+++ EXTRACT TO READ

OHA says it has cleared its Medicaid eligibility backlog

Published 4:03 pm Thursday, August 31, 2017

Capital Bureau

SALEM — The state’s health authority said Thursday that it has cleaned up its Medicaid rolls, terminating more than 54,000 people from the program.

In recent months state auditors raised concerns that Oregon Health Plan — the Medicaid program that provides health care coverage to the poor and other qualifying groups — was providing benefits to members who no longer qualified.

Oregon Health Plan patients must go through an annual process — called “redetermination” — to have their eligibility confirmed. Oregon had fallen behind on those redeterminations and by late May had a backlog of roughly 115,000 people.

Of that group, the agency announced Thursday that it found that 60,353 people were still eligible for the program.

But 22,937 plan participants were found to no longer qualify for the program, while 31,895 cases were closed due to a lack of response from the recipients.

++++++
+++ EXTRACTED ENTRIES

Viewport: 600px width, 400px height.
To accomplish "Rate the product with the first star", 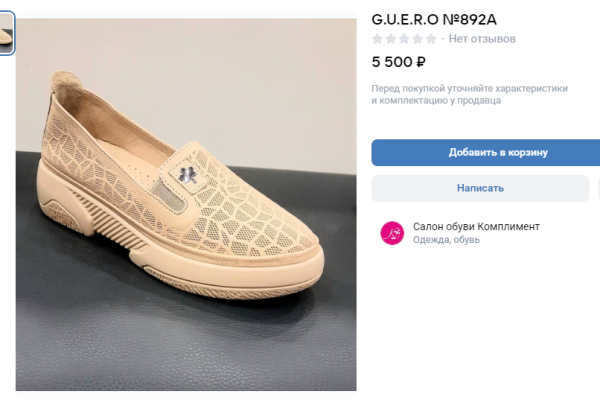I will [x=377, y=39].
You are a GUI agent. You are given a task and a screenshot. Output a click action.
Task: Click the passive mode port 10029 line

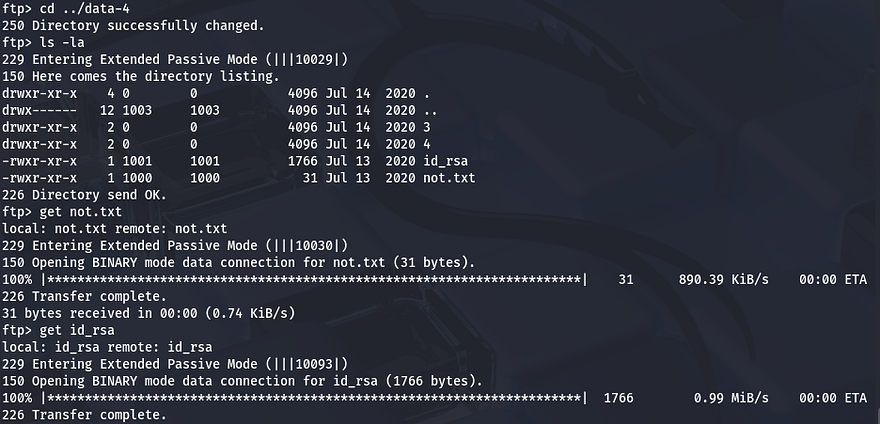click(175, 59)
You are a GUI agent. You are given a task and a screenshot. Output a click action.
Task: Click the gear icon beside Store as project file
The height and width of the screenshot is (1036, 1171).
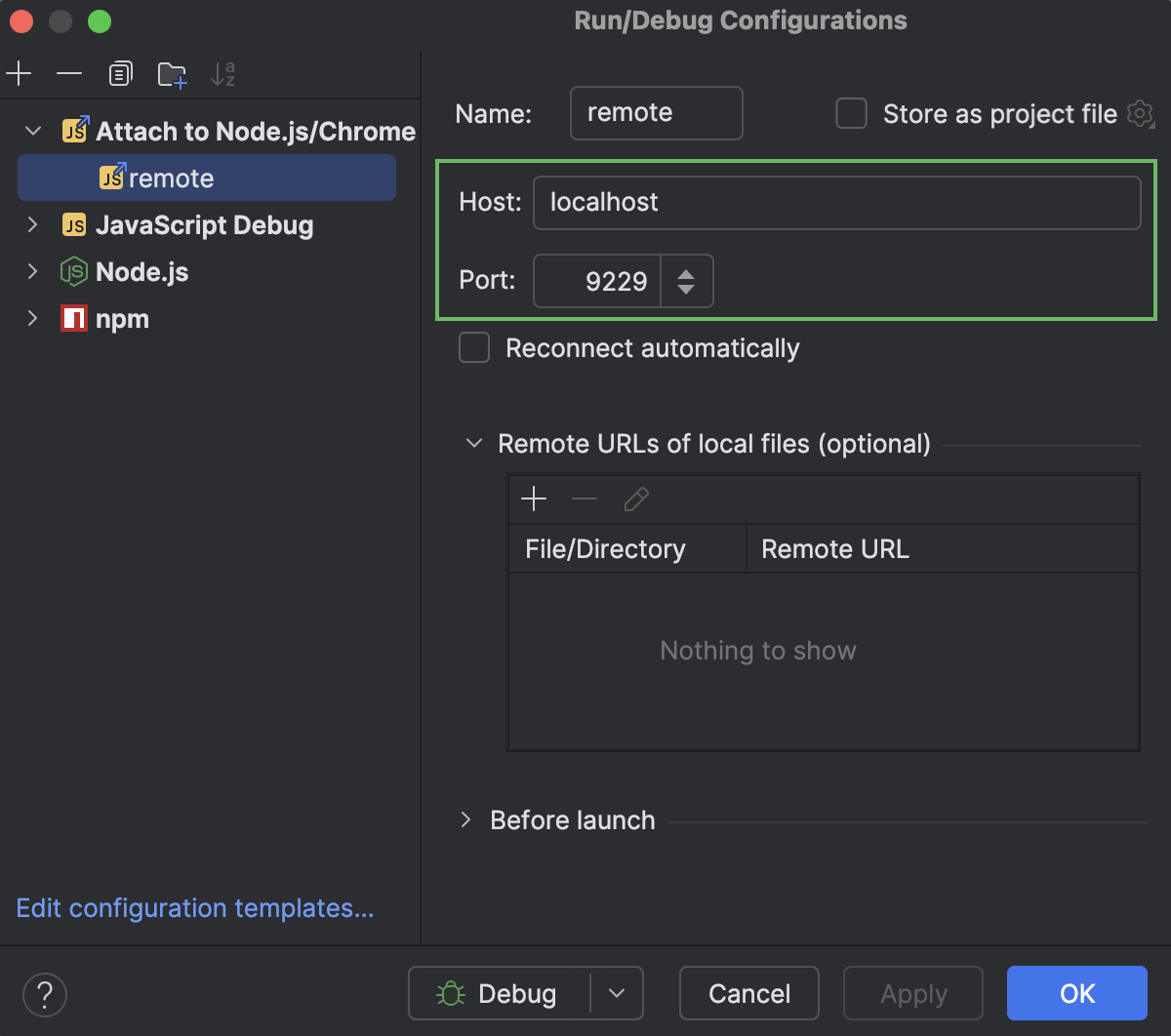[x=1139, y=114]
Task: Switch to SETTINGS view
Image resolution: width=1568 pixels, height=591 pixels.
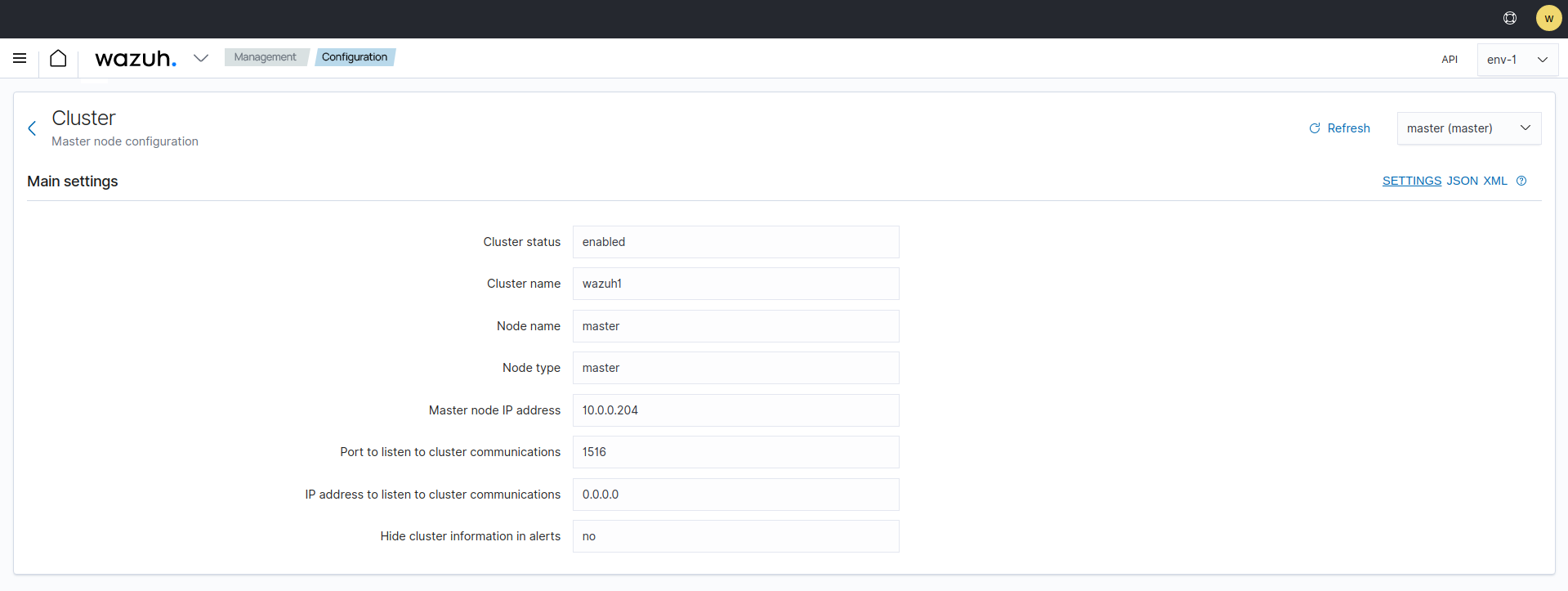Action: [1411, 181]
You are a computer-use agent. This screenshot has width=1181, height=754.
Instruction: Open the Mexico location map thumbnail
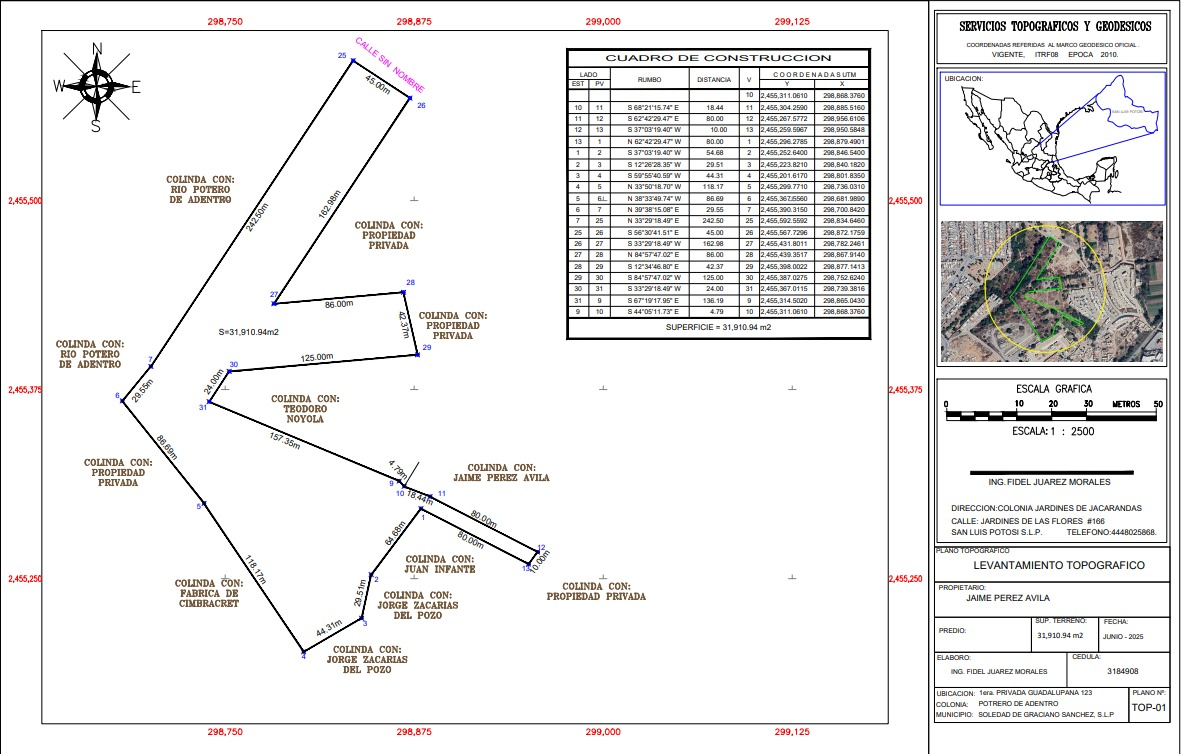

++++++

**REQUIREMENT A**
According to the article on Oregon's Medicaid backlog, roughly how many people were waiting on eligibility redeterminations by late May?
**REQUIREMENT B**
From the article on Oregon's Medicaid backlog, copy out everything from "In recent months" down to "for the program.".
**REQUIREMENT C**
Extend the article on Oregon's Medicaid eligibility backlog, picking up right after its final sentence.

**ANSWER SECTION A**
Roughly 115,000 people.

**ANSWER SECTION B**
In recent months state auditors raised concerns that Oregon Health Plan — the Medicaid program that provides health care coverage to the poor and other qualifying groups — was providing benefits to members who no longer qualified.

Oregon Health Plan patients must go through an annual process — called “redetermination” — to have their eligibility confirmed. Oregon had fallen behind on those redeterminations and by late May had a backlog of roughly 115,000 people.

Of that group, the agency announced Thursday that it found that 60,353 people were still eligible for the program.

**ANSWER SECTION C**
Altogether, the agency says that the closures due to patients no longer qualifying for the program account for less than 2 percent of the more than 1 million people on the Oregon Health Plan and will not affect the state’s current two-year budget.

Auditors said in May that each Medicaid enrollee in Oregon costs, on average, about $430 per month.

Additionally, the agency claims that all current participants are now on a “regular review cycle,” and a backlog will not continue.

According to the OHA, Oregon Health Plan participants will have their eligibility re-checked automatically by the state’s new system, which is an effort to integrate the eligibility determination process for various safety net programs administered by OHA and the Oregon Department of Human Services.

It seems that the Oregon Health Authority is eager to put the episode behind it. I the report detailing completion of the project, the agency pinned the backlog issue on the failure of Cover Oregon, which was supposed to be a state-run health insurance marketplace. Cover Oregon, a costly failure under former Gov. John Kitzhaber, was also expected to perform eligibility renewals for Medicaid.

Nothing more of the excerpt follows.